Following the death of her husband and sons, Gladys carried on until 2004 when she returned home to Australia. In 2005, the Indian government awarded her the Padma Shree, the fourth highest civilian honour, in recognition for her work in Odisha. In 2016, she was also awarded the Mother Teresa Memorial International Award for Social Justice.
Meantime, Sarangi worked his way up the political ladder as a Hindu right-wing leader and social worker. He is credited with having started many Ekal Vidyalayas, single-teacher village primary schools, in Odisha. A firebrand leader and orator, he has been at the forefront of campaigns against liquor, corruption, social injustice, police action, along with promoting Hindu nationalism.
In March 2002 Sarangi was arrested along with 66 others on charges of rioting, arson, assault and damaging government property after a 500-strong mob of activists stormed the Odisha Assembly building. The protesters were demanding the construction of a Hindu temple. But he was still elected to the Odisha Legislative Assembly in 2004 and 2009. In 2014 he unsuccessfully contested the national elections. But earlier this year Sarangi won in a tight three-way contest against two rich and high-profile candidates.
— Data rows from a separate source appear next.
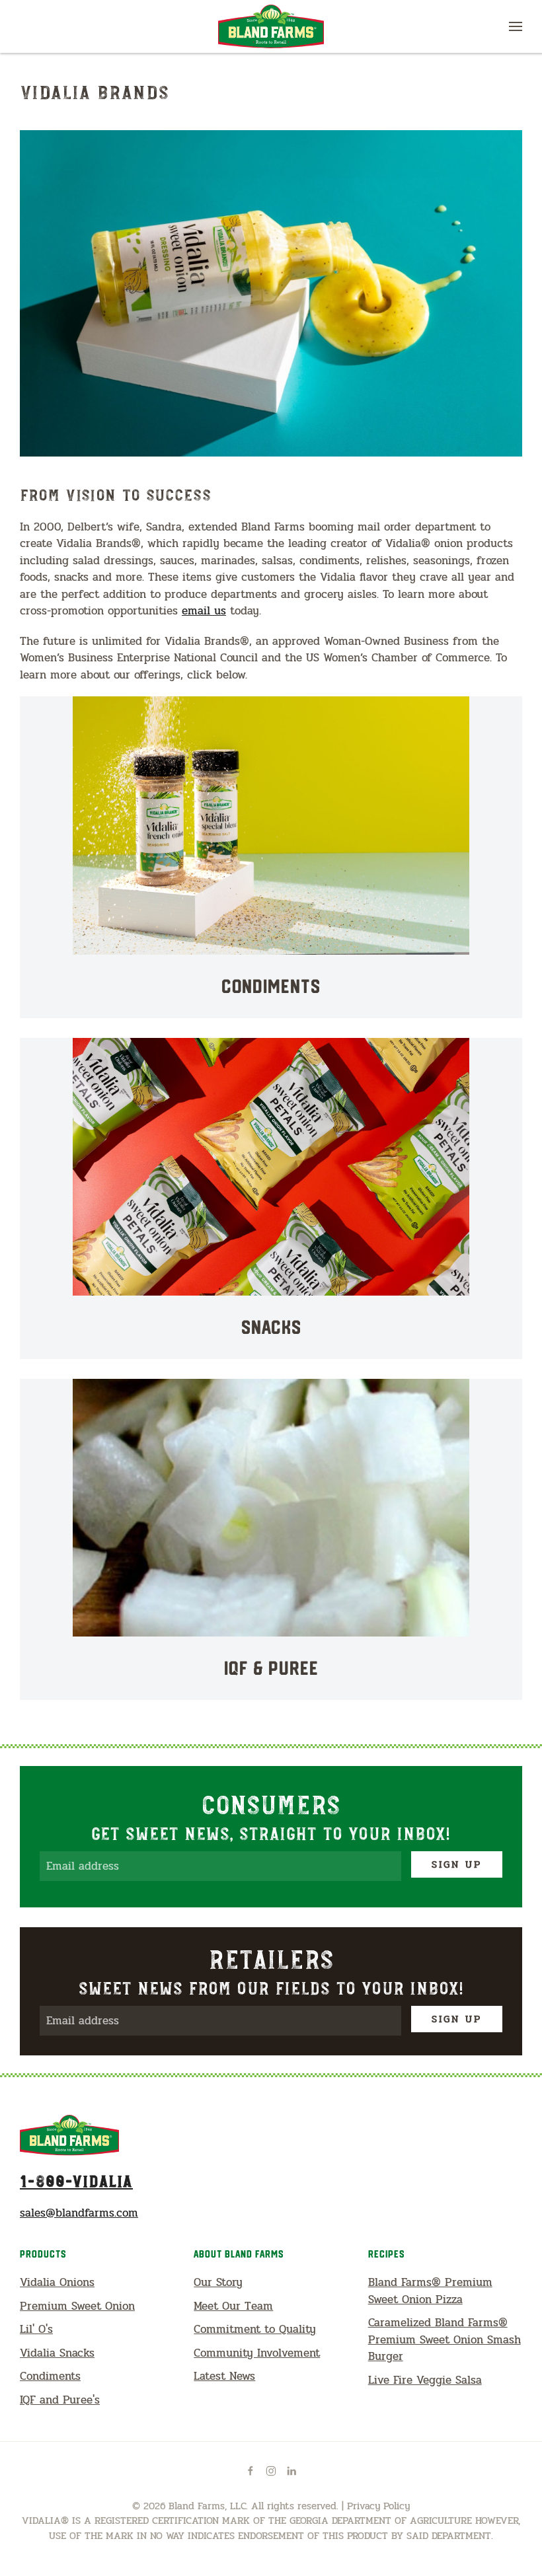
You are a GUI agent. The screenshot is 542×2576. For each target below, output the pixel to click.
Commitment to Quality (255, 2329)
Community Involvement (257, 2353)
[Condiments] (271, 856)
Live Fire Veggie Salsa (425, 2380)
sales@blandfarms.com (79, 2213)
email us (204, 611)
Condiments (50, 2376)
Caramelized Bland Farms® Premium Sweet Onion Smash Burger (444, 2339)
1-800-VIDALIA (76, 2180)
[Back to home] (271, 26)
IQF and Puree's (60, 2400)
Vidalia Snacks (57, 2353)
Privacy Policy (378, 2506)
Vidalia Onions (57, 2282)
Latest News (224, 2376)
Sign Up (457, 1864)
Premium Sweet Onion (77, 2306)
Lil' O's (36, 2329)
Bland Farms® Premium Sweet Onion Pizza (430, 2290)
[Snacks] (271, 1198)
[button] (515, 26)
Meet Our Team (233, 2306)
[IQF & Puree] (271, 1539)
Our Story (218, 2282)
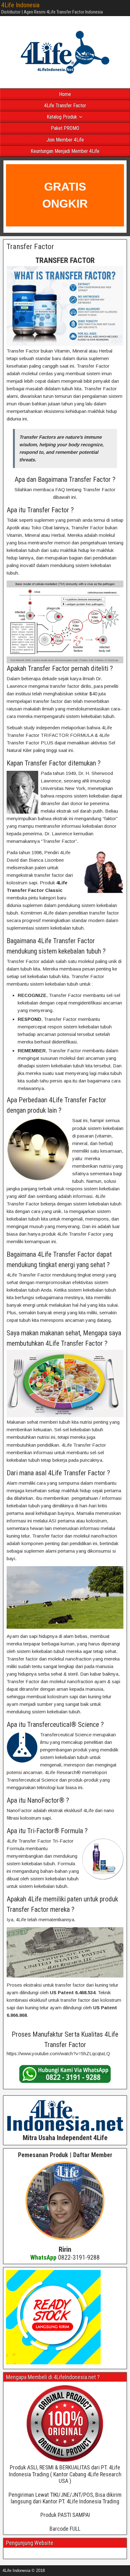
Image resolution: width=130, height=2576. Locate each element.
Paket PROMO (65, 128)
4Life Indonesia (20, 5)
Speaking recently to The Telegraph after assuming his duties as a minister, Sarangi has again denied any link to the Staines murder. “I was not involved in any way in the case. The allegations (being made now) are false and fabricated,” the newspaper quoted him as saying. Despite the applause, he received at the oath-taking ceremony for the simplicity of his life, and the vehement denials he has offered, Sarangi’s suspicious role in the gruesome killing of Staines and his sons will continue to define India’s deep religious divide.
Sunny Peter is a writer and freelance journalist based in Mumbai.